Monday, February 24, 2014

How Maintenance is Like a NASCAR Spotter at Daytona

So I was up late last night watching the Daytona 500 NASCAR race and I began to notice a few things as I watched the many issues that occurred during the 500 mile event. Here are three comparisons of how the Spotter and the Driver relate to the maintenance and operations partnership. 
Spotters look out into the future. They see oil, water, debris, weather changes, and crashes on the track well in advance. This extra time allows the spotter and the driver to plan out a path of lowest risk or maximum gain. Maintenance does this with CMMS or EAM data, life cycle costing calculations, and various simulations like reliability modeling. When maintenance uses good data to build good models and communicates effectively you can make strategic changes to reach the goal whether that is winning a race or winning a championship.
Spotters give you visibility into your blind spots
This blind spot could be beside your car where your Hans safety devices will not allow you to see or on the opposite side of the track where another car is making a strategic move. Spotters see issues and they provide you with instruction to help you get around them or benefit from them. Maintenance does the same thing using the predictive tools. They identify problems early on the P-F curve and this allows for the team to plan out the repair or replacement instead of being surprised in the heat of battle. In the picture you would always prefer to be the 5 car and not the 17. When maintenance uses the correct tools with the correct training, communicates effectively AND operations listens and provides on track feed back then together they can many times drive around the crash and not always end up in it.

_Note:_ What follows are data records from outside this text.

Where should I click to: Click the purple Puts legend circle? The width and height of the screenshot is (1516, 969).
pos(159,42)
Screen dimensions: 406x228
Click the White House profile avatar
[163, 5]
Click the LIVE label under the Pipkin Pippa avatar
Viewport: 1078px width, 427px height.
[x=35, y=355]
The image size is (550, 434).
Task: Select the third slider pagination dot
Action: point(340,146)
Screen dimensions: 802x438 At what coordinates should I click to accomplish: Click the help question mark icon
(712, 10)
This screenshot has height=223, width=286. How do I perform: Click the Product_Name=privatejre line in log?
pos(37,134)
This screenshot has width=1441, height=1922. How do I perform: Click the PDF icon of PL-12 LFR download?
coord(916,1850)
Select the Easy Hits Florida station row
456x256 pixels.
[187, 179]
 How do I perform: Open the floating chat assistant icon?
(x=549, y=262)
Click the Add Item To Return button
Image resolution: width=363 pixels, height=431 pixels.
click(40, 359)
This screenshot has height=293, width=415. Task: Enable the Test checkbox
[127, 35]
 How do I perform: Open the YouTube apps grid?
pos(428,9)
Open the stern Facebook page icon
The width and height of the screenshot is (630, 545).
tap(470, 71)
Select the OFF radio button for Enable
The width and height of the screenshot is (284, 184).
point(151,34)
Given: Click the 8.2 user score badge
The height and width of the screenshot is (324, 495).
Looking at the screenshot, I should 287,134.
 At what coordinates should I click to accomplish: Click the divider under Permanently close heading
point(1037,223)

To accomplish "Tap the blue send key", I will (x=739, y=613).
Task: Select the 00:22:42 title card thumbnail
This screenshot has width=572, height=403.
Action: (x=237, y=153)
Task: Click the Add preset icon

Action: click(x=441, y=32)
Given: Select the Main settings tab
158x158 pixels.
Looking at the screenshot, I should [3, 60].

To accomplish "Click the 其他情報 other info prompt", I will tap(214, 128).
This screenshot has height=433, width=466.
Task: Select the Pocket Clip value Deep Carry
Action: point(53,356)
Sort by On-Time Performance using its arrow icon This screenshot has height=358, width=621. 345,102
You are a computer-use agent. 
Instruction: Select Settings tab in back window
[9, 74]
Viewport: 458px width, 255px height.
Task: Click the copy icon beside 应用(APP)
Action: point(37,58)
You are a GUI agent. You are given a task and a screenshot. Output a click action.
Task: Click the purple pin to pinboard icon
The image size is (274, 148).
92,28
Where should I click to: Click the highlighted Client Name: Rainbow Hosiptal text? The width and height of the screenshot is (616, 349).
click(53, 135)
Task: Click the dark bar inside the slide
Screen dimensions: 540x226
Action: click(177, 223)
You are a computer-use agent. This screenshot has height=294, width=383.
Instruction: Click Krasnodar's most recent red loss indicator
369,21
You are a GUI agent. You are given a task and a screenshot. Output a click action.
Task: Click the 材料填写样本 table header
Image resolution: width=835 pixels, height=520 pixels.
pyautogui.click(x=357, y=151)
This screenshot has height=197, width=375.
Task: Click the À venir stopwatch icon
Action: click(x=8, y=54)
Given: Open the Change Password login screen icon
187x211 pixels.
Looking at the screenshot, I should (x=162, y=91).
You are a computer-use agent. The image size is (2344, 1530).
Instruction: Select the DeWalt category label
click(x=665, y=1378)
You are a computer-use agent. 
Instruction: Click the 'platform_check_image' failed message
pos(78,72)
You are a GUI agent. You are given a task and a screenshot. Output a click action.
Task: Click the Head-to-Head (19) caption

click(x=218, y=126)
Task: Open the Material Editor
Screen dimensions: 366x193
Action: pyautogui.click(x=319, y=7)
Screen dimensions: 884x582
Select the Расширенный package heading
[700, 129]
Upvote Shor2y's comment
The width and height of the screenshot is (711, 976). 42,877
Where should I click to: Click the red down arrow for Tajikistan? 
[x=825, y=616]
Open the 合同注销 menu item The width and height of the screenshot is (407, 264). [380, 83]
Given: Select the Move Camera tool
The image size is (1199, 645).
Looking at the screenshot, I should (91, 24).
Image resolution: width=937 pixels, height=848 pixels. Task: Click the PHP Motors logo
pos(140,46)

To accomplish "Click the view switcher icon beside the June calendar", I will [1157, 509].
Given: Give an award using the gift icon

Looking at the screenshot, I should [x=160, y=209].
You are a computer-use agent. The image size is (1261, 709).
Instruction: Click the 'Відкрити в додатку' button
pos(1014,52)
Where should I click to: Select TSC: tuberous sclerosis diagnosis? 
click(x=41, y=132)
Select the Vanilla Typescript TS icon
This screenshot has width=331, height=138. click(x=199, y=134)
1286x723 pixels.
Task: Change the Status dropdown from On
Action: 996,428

Spotters only work when you have a relationship with them built on total trust.
The spotter is going to come on the radio and scream "brake and go left now." There is no time to discuss why or why not this is a good idea. You can't ask him to prove to you that that is the best course of action. You have to trust him and move immediately. That takes a strong relationship. The same holds true between Operations and Maintenance. Maintenance will come to Operations and say that a failure is imminent and action is required. If the trust is not there then it will be hard to react in a timely and effective manner.  You have to build that trust by continuously working together delivering good advise and learning from the mistakes. Making calls together and providing feedback to both sides regularly.
If Maintenance works as the Operations Spotter and they become a cohesive team then you will see the benefits in higher throughput, more on-time deliveries, and most of all higher profitability.Now lets go win the race.